Problem requirements
Transcribe exactly the entries from the "620x341 pixels." line to the end, both included, minus pictures.

'''

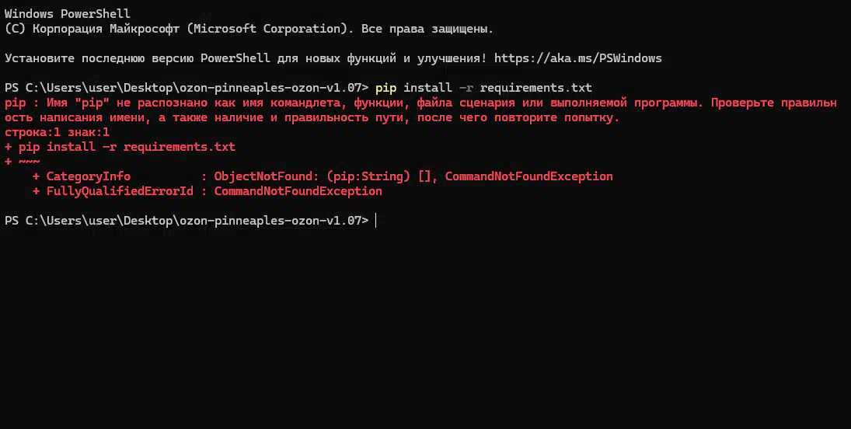Click the 'строка:1 знак:1' line
Screen dimensions: 851x429
(57, 132)
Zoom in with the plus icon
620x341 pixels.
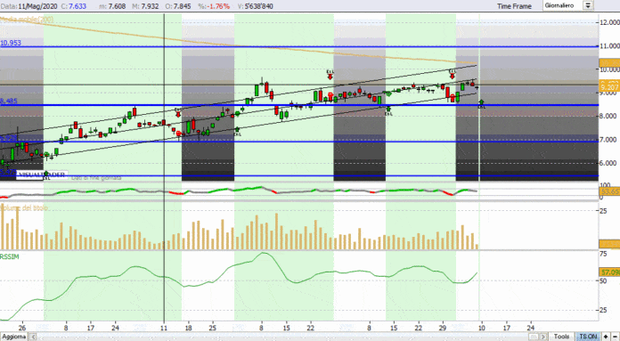(x=606, y=337)
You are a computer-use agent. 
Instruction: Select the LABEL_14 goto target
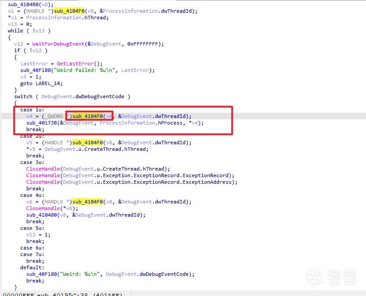click(x=49, y=83)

'''

Written solution
620x341 pixels.
(x=606, y=337)
You are a computer-use agent. 
Instruction: Select the LABEL_14 goto target
click(x=49, y=83)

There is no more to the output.